ChatGPT can be a useful tool for patients who are seeking medical information and guidance, but the artificial intelligence tool can’t fully replace the value of a human physician – it says so itself.
“While I am a language model that has been trained on a vast amount of information, I am not a licensed medical professional and I am not capable of providing medical diagnoses, treatments, or advice,” the chatbot wrote in response to a question from CNN.
Still, new research published this week suggests that physicians may have some things to learn from the chatbot when it comes to patient communication.
A panel of licensed health care professionals assessed responses to about 200 different medical questions posed to a public online forum, including patient inquiries about medical diagnoses, need for medical attention and more.
Responses from ChatGPT were “preferred over physician responses and rated significantly higher for both quality and empathy,” according to a study published Friday.
More than a quarter of responses from physicians were considered to be less than acceptable in quality compared with less than 3% of those from ChatGPT. Conversely, nearly half of responses from ChatGPT were considered to be empathetic (45%) compared with less than 5% of those from physicians.
On average, ChatGPT scored 21% higher than physicians for the quality of responses and 41% more empathetic, according to the study.
In one example provided in the study, a patient posed a question to a social media forum about the risk of going blind after a splash of bleach in the eye.
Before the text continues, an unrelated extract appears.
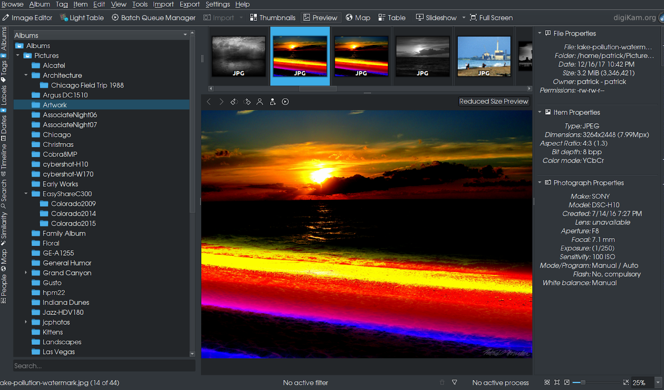Screen dimensions: 664x390
Task: Open the zoom percentage dropdown
Action: pos(658,382)

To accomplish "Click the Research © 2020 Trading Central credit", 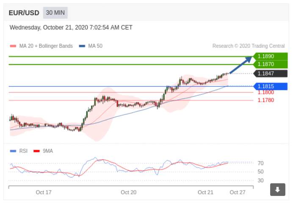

ChatGPT started its response by apologizing for the scare, followed by seven more sentences of advice and encouragement about the “unlikely” result of going blind. Meanwhile, one physician responded with “sounds like you will be fine,” followed by the phone number for Poison Control. All clinicians evaluating these responses preferred ChatGPT’s response.
As in this example, experts note that responses from ChatGPT were typically much longer than those from physicians, which could affect perceptions of quality and empathy.
“Without controlling for the length of the response, we cannot know for sure whether the raters judged for style (e.g., verbose and flowery discourse) rather than content,” wrote Mirella Lapata, professor of natural language processing at the University of Edinburgh.
Earlier this month, Dr. David Asch, a professor of medicine and senior vice dean at the University of Pennsylvania, asked ChatGPT how it could be useful in health care. He found the responses to be thorough, but verbose.
“It turns out ChatGPT is sort of chatty,” he said. “It didn’t sound like someone talking to me. It sounded like someone trying to be very comprehensive.”
Asch, who ran Penn Medicine Center for Health Care Innovation for 10 years, says he’d be excited to meet a young physician who answered questions as comprehensively and thoughtfully as ChatGPT answered his questions, but warns that the AI tool isn’t yet ready to fully entrust patients to.
“I think we worry about the garbage in, garbage out problem. And because I don’t really know what’s under the hood with ChatGPT, I worry about the amplification of misinformation. I worry about that with any kind of search engine,” he said. “A particular challenge with ChatGPT is it really communicates very effectively. It has this kind of measured tone and it communicates in a way that instills confidence. And I’m not sure that that confidence is warranted.”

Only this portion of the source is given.